DO THIS:
Gather every line in the entries below that contains the string "icon", and copy each one out in full.

Pointing records for screenshots and pages:
↓
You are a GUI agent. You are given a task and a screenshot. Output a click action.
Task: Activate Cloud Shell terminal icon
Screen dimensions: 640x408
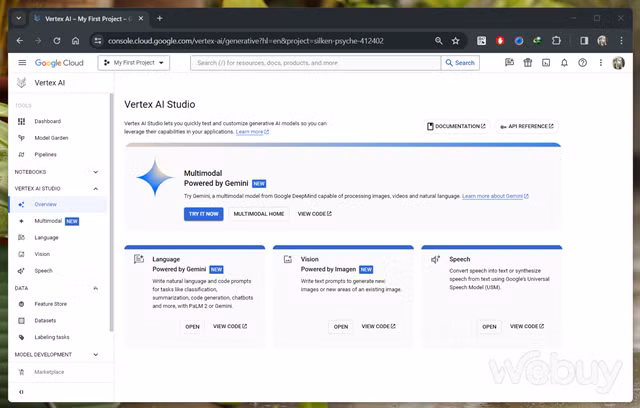[x=546, y=62]
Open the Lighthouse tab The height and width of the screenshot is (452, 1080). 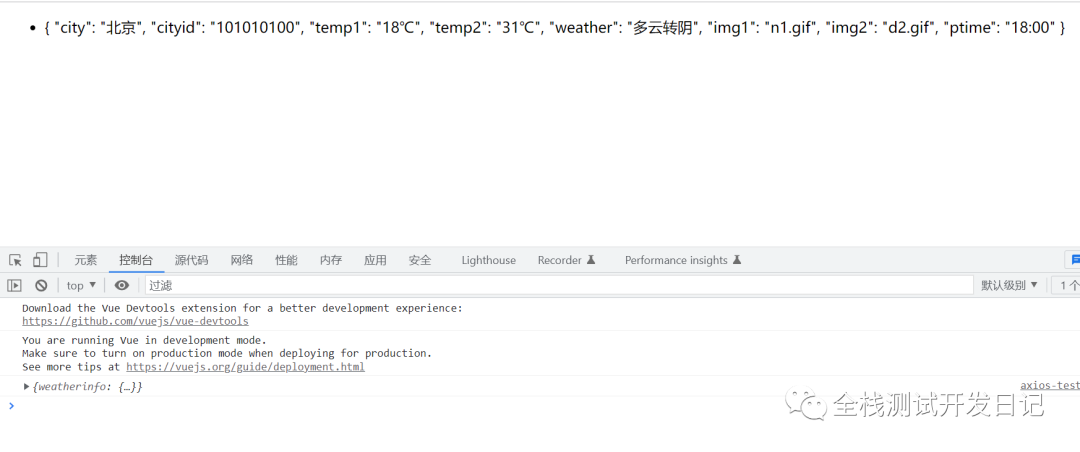pyautogui.click(x=488, y=260)
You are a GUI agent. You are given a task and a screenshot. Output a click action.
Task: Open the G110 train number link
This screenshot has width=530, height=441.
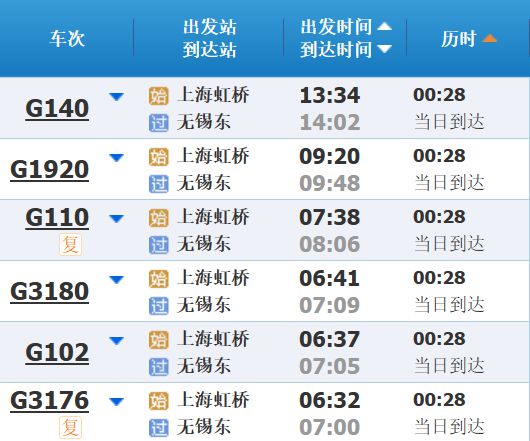(57, 217)
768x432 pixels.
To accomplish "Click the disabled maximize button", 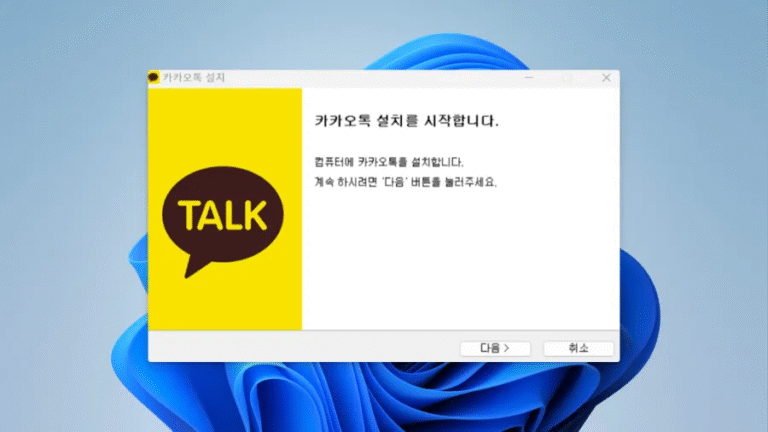I will (566, 77).
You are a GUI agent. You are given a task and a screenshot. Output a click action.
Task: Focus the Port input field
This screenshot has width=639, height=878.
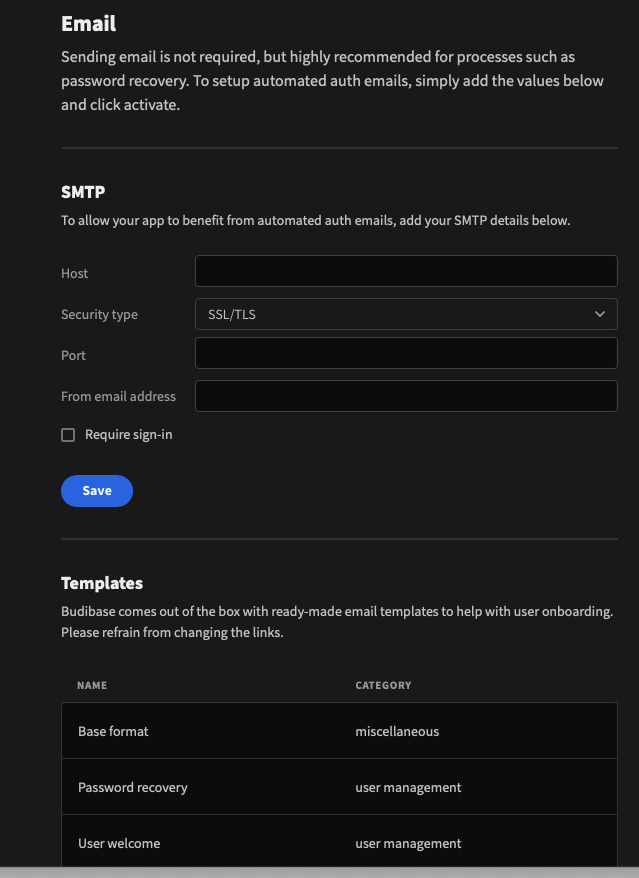406,352
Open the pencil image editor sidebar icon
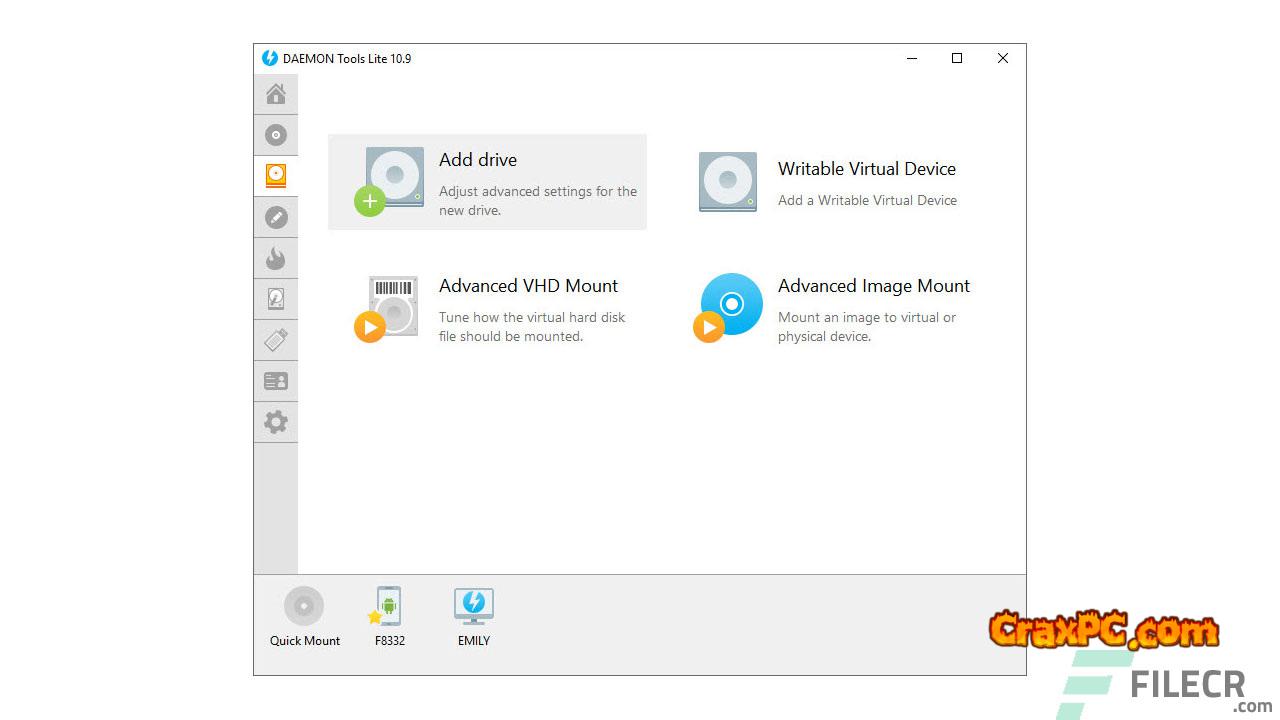 pos(276,217)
↑
WRITTEN ANSWER:
Task: Activate Cloud Shell terminal icon
Open the pencil image editor sidebar icon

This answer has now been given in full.